## WHAT YOU HAVE TO DO
Using the listing that follows, return every line with the word "pixels".

## DATA UNDER STUDY
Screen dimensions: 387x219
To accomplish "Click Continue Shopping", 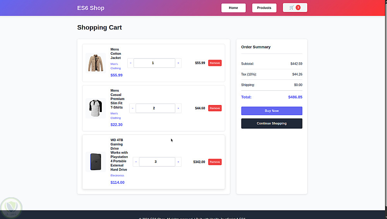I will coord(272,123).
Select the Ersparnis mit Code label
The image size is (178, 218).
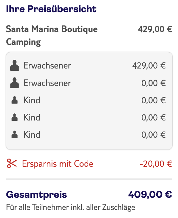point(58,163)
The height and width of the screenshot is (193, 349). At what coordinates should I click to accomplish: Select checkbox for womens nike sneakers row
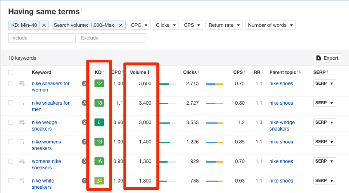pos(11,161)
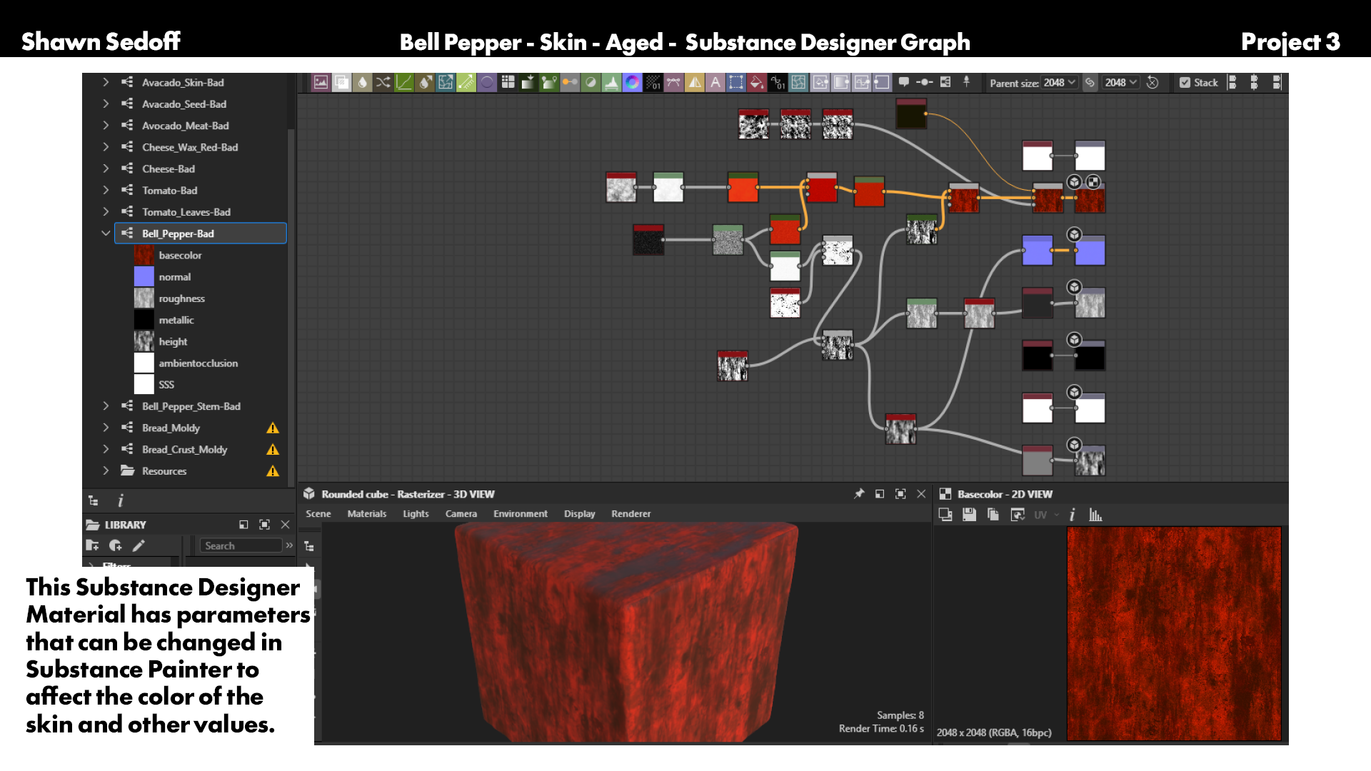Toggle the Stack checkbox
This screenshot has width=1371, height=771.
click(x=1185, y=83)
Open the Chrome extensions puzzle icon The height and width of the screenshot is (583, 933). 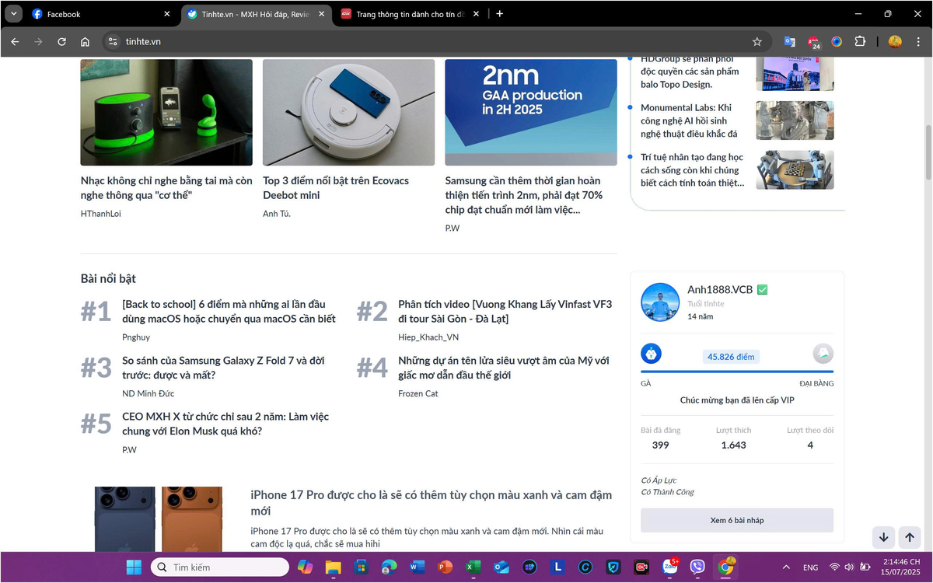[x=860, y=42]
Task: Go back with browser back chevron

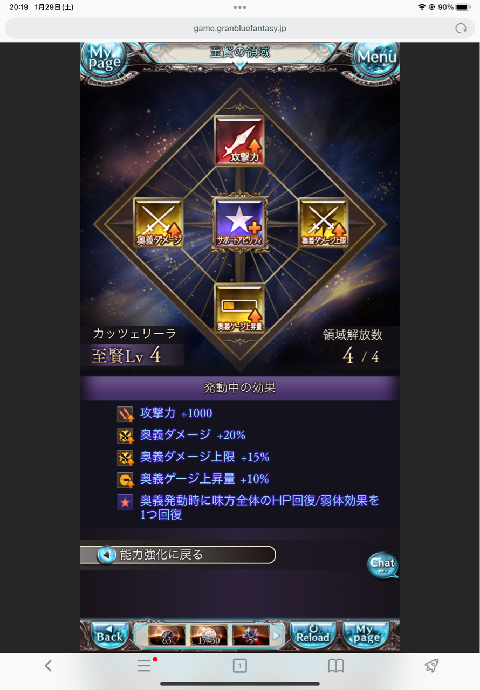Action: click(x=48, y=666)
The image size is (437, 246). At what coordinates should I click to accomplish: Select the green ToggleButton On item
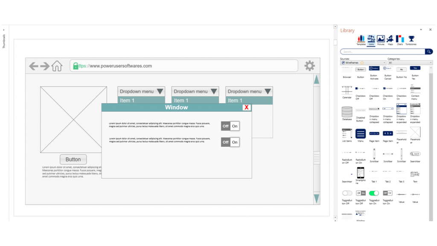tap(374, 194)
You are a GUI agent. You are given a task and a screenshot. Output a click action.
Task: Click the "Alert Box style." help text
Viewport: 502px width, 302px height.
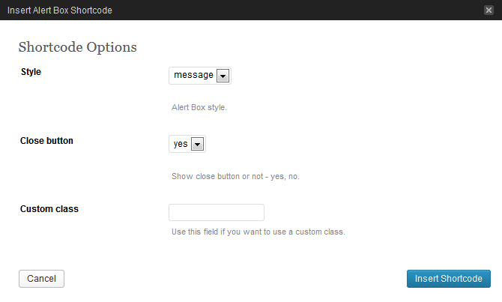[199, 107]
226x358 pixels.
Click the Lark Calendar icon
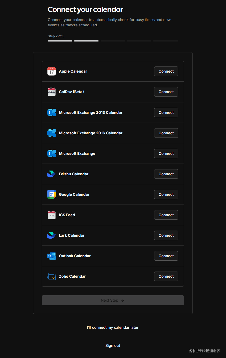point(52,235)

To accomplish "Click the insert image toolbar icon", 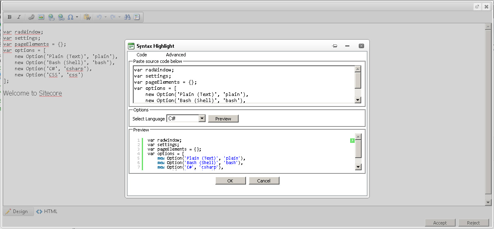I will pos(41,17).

--

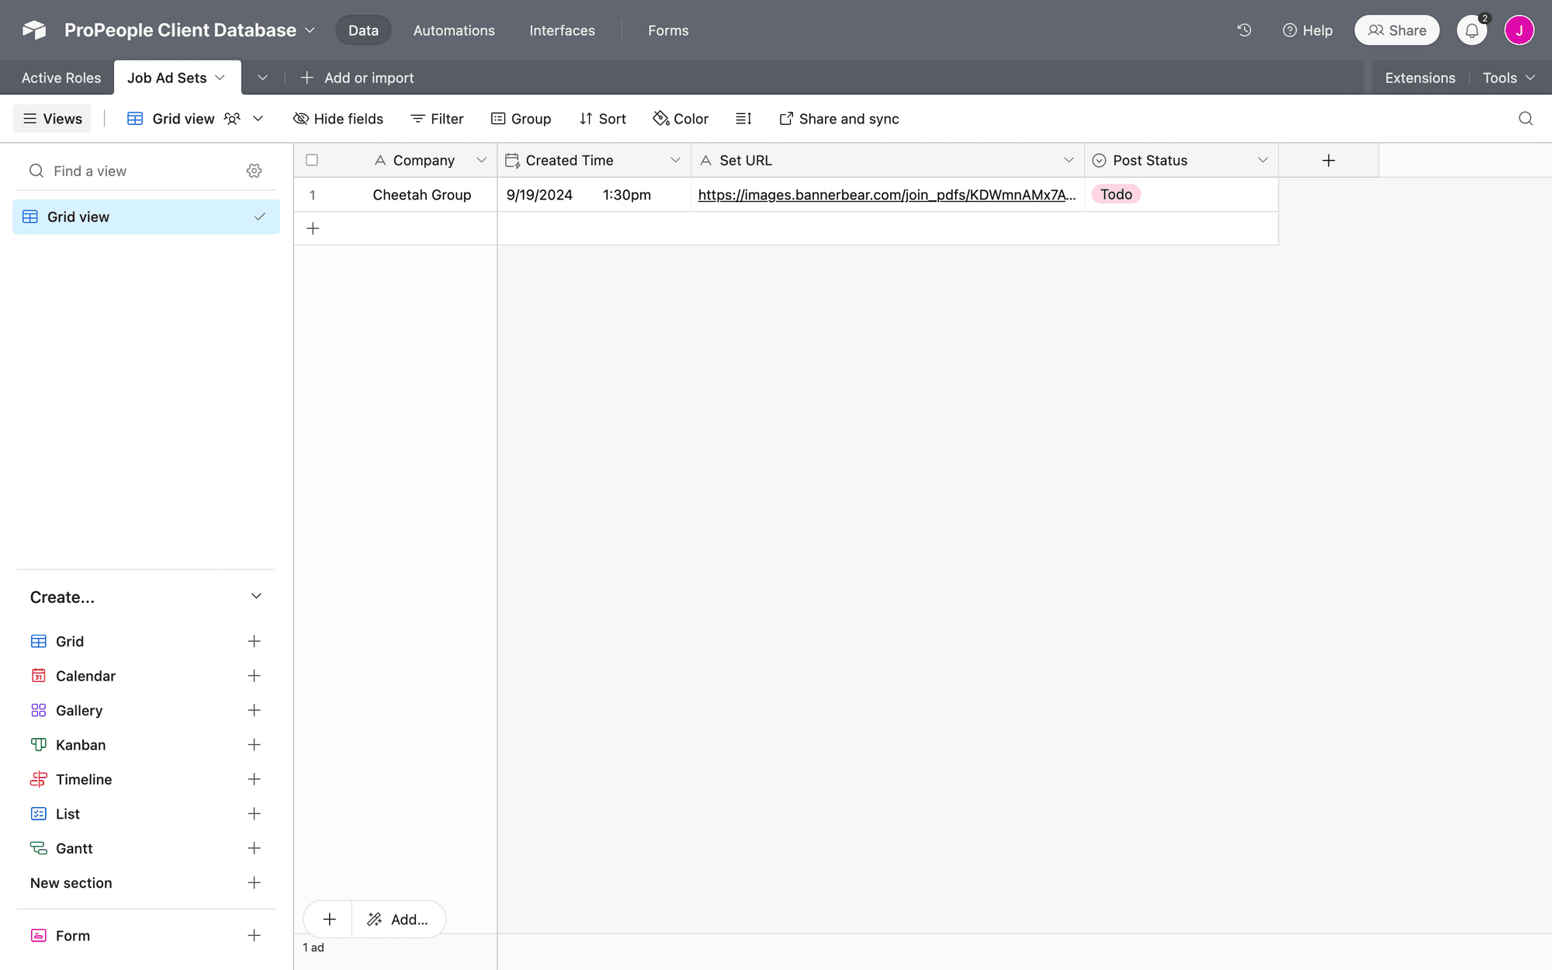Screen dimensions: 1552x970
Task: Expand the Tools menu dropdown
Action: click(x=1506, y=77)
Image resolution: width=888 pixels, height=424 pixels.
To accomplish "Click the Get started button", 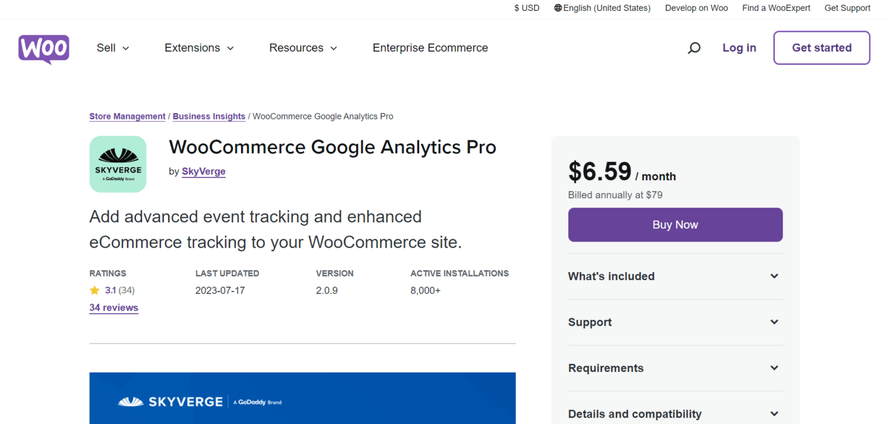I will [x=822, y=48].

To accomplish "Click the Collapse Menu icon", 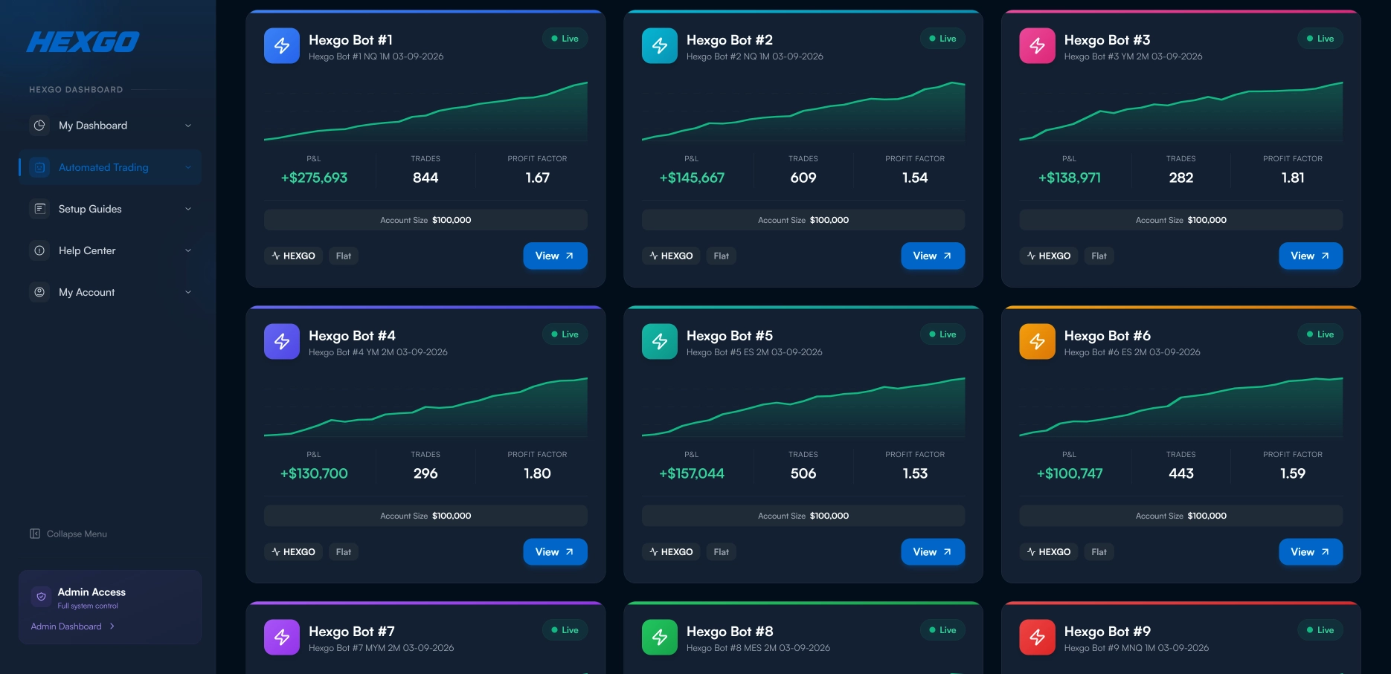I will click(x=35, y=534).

---

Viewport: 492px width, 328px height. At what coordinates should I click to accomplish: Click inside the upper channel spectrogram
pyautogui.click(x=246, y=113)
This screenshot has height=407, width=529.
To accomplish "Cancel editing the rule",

## EXERCISE RESPONSE
226x358 pixels.
Image resolution: width=888 pixels, height=424 pixels.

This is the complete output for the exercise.